Collected data
○ ○ ○
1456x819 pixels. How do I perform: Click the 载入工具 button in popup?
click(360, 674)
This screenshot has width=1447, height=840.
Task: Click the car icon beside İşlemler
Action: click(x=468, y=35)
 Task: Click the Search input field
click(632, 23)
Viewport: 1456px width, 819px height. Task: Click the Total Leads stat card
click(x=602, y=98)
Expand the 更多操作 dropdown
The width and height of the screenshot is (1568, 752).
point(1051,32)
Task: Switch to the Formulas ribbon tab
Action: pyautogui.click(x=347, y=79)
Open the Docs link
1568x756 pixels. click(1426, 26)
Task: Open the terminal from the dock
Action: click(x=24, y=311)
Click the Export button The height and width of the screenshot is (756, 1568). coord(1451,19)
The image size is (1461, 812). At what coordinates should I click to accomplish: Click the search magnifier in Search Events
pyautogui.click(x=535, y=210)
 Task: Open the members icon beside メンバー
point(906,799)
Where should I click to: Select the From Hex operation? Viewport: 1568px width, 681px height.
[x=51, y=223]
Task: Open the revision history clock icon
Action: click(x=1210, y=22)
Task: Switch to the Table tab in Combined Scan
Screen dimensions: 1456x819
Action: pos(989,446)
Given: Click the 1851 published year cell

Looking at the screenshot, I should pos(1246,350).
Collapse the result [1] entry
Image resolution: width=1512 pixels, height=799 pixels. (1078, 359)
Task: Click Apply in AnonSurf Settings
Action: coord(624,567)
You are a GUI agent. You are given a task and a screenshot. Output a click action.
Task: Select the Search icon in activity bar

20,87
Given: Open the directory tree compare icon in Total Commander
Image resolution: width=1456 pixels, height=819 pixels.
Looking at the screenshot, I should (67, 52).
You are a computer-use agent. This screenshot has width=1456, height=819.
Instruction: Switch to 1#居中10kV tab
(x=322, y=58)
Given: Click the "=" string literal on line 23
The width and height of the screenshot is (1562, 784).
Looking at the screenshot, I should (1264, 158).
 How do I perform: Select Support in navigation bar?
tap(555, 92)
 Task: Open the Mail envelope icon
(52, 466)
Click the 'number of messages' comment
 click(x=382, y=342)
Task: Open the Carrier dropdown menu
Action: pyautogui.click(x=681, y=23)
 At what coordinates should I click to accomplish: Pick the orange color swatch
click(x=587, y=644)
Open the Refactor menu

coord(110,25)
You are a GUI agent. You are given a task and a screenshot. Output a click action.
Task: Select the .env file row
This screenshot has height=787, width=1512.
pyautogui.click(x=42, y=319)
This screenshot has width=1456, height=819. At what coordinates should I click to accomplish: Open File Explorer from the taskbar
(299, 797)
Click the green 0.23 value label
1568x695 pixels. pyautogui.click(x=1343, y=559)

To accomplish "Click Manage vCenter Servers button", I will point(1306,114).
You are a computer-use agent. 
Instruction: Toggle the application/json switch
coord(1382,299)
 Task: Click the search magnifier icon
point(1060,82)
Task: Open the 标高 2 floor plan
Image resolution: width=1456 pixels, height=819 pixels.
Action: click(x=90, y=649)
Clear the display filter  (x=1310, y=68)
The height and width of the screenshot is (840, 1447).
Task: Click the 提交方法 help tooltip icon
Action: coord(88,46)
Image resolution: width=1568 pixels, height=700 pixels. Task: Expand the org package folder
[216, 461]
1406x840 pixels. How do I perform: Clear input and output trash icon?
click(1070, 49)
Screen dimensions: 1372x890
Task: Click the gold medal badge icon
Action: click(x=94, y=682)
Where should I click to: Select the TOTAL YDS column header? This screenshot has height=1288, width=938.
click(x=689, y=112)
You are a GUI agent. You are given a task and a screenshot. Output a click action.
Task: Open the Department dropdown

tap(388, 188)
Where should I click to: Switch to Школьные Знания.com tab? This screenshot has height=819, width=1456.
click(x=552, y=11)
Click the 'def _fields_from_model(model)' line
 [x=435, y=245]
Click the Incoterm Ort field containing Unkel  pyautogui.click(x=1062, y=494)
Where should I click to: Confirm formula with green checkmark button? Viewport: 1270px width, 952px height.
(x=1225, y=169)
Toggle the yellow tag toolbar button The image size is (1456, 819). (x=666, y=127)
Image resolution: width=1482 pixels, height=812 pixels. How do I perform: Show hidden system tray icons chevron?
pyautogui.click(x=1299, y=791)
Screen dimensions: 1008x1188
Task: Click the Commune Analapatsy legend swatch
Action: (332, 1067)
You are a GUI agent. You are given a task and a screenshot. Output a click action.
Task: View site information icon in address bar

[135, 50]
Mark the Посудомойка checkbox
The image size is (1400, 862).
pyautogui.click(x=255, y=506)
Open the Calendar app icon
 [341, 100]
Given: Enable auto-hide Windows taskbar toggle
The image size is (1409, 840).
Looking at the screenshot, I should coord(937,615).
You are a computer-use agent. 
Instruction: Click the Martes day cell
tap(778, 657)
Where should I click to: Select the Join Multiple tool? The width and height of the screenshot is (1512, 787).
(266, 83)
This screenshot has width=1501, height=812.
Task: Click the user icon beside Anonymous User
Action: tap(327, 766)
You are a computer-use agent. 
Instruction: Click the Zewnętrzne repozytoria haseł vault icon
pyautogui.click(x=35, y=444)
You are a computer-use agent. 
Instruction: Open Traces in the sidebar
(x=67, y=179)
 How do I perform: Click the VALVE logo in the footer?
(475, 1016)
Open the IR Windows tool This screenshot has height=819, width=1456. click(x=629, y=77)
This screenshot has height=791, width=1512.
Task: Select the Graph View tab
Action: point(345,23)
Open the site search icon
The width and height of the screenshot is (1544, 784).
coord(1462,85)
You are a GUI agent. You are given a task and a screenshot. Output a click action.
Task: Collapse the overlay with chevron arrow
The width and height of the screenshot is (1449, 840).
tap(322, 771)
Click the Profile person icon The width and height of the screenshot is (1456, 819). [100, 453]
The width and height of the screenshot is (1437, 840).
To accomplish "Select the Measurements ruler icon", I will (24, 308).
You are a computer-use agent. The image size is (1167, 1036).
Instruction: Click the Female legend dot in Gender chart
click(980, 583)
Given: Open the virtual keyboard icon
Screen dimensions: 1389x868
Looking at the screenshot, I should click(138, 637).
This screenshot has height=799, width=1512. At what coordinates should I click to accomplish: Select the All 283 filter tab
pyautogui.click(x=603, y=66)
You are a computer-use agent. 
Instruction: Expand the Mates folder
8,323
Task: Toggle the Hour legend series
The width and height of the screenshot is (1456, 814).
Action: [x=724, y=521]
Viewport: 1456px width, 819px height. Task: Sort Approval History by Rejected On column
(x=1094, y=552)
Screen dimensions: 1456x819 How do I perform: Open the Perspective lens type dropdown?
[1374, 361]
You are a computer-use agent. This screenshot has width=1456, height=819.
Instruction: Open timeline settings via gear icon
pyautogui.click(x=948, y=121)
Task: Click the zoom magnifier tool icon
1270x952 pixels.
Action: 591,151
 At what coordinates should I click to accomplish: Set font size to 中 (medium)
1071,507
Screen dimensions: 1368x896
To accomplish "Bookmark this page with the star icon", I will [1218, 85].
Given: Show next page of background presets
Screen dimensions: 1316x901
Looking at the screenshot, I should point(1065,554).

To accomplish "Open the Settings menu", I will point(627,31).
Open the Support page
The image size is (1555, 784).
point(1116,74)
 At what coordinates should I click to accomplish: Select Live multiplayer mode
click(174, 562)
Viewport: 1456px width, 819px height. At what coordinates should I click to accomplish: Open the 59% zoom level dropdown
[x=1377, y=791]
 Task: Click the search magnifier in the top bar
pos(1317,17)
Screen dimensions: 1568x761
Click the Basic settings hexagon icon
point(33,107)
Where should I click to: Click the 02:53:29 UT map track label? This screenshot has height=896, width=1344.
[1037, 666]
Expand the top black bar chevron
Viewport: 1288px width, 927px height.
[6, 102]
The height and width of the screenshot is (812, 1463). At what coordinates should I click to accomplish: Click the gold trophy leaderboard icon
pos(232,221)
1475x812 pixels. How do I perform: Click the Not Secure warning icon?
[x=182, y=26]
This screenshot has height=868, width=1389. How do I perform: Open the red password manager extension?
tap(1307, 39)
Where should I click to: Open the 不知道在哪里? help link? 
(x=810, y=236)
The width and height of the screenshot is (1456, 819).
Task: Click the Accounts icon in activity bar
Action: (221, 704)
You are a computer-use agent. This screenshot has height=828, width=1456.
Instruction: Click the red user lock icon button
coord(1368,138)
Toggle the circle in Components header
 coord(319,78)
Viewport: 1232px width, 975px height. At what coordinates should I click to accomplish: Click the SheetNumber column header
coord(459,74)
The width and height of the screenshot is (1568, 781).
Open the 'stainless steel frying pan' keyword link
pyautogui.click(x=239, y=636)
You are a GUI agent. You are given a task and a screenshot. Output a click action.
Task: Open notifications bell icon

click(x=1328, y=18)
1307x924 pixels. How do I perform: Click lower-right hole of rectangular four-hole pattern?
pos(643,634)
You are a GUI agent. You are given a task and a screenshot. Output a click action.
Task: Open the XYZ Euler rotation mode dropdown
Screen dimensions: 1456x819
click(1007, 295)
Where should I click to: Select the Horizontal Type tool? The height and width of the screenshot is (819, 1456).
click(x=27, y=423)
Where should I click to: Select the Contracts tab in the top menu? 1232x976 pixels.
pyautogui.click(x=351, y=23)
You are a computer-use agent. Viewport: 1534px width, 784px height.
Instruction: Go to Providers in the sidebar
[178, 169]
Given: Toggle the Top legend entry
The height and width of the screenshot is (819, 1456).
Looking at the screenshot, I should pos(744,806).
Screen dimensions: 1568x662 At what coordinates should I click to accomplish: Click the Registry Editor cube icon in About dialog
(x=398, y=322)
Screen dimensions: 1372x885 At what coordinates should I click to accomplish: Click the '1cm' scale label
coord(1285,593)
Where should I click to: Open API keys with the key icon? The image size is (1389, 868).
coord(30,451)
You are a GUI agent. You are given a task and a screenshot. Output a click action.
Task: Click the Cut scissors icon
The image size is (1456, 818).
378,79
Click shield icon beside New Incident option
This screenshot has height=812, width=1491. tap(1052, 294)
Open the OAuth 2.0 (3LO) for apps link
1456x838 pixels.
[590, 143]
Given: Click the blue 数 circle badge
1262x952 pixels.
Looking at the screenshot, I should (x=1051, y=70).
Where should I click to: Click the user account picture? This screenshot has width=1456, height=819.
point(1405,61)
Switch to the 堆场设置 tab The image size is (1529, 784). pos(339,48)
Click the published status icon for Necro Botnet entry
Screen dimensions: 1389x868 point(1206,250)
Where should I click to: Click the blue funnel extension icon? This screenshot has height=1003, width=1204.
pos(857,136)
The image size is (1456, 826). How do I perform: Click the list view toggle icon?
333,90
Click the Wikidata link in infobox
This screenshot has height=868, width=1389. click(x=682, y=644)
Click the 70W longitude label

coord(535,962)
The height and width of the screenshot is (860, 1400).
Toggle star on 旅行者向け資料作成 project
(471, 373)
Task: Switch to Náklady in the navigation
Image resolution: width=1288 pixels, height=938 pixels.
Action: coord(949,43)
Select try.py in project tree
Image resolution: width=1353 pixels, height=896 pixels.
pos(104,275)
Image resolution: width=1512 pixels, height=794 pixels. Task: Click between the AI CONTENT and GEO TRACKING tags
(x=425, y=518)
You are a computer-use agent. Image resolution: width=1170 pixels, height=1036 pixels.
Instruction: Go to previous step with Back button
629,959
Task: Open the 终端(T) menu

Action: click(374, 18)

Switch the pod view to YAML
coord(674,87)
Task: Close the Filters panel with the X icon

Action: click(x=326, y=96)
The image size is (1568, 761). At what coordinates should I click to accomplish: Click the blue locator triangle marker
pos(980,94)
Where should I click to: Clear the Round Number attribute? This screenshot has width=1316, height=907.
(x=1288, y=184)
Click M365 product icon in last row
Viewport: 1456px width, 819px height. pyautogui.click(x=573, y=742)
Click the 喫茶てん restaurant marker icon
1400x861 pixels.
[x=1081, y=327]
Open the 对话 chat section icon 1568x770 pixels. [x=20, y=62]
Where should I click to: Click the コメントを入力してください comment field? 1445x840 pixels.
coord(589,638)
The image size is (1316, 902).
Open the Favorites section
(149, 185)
○ ○ ○
All that is wanted is the lines from the one containing "Open the 对话" through the last line of the records, restated word for word.

— REPLY —
Open the 对话 chat section icon 1568x770 pixels. [x=20, y=62]
Where should I click to: Click the コメントを入力してください comment field? 1445x840 pixels.
coord(589,638)
The image size is (1316, 902).
Open the Favorites section
(149, 185)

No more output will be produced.